Я желаю, чтобы вы имели ту абсолютную простоту самоотверженности, что никогда не измеряет свою собственную степень, ни исключает чего-нибудь в настоящей жизни независимо от того, как дорого это для нашего самолюбия. Все иллюзии исходят не от такого самоотказа как этот, а от того, что сопровождается тайным остатком.
Будьте столь же смиренны и просты среди наиболее требовательного общества, как в вашем собственном гардеробе. Не делайте ничего от рассуждений мудрости и от естественного удовольствия, но во всем от подчинения Духу жизни и смерти; смерти для себя и жизни в Боге. Да не будет никакого энтузиазма, никакого поиска уверенности внутри, никакого мечтания о лучшем, как будто настоящее более горько, чем это на самом деле, но достаточно для тех, чьим единственным сокровищем является воля Божия, и как если бы вы заменили самолюбие в печали от настоящего перспективами будущего! Мы заслуживаем найти разочарование, когда мы ищем такое тщетное утешение. Будем принимать все в смирении духа, не ища ничего от любопытства и отказывая всему в замаскированном эгоизме. Пусть Бог действует, а вы думайте только о смерти для существующего момента безоговорочно, как если бы это была вся вечность.
Письмо 34. Самотвержение это не героическая жертва,
а простое погружение в волю Божию.
Вашей единственной задачей, моя дорогая дочь, является переносить ваши немощи и в теле и в разуме. «Когда я слаб»,- говорит Апостол, - «я силен»; сила совершается в слабости.
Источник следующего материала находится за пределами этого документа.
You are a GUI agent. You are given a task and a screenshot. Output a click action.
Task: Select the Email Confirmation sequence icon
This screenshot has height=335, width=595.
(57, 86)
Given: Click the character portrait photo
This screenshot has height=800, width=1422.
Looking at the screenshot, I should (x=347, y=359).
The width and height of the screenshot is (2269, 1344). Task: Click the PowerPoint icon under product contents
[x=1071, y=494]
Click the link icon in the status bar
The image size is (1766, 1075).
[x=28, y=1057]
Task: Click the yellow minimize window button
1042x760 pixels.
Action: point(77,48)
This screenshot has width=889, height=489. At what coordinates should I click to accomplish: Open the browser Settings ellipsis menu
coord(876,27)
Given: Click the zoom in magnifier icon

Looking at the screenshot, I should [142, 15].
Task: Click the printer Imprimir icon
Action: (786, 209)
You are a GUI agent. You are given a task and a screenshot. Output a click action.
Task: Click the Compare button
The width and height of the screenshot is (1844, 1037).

Мы сильны в Боге только в пропорции нашей слабости в себе; ваше ничтожество станет вашей силой, если вы принимаете ее со всяким смирением.
Мы искушаемы верить, что слабость и смирение несовместимы с самотвержением, потому что последнее предстает нам как щедрый акт души, который свидетельствует о ее великой любви и приносит наиболее героические жертвы. Но истинный самоотказ нисколько не соответствует этому лестному описанию; это простой покой в любви к Богу, подобно младенцу, лежащему в руках своей матери. Совершенный самоотказ должен даже идти до отказа от него самого. Мы отказываемся от себя, не зная этого; если бы мы знали это, то он больше не был бы полным, ибо не может быть большей поддержки для него, чем сознание, что мы полностью отвержены.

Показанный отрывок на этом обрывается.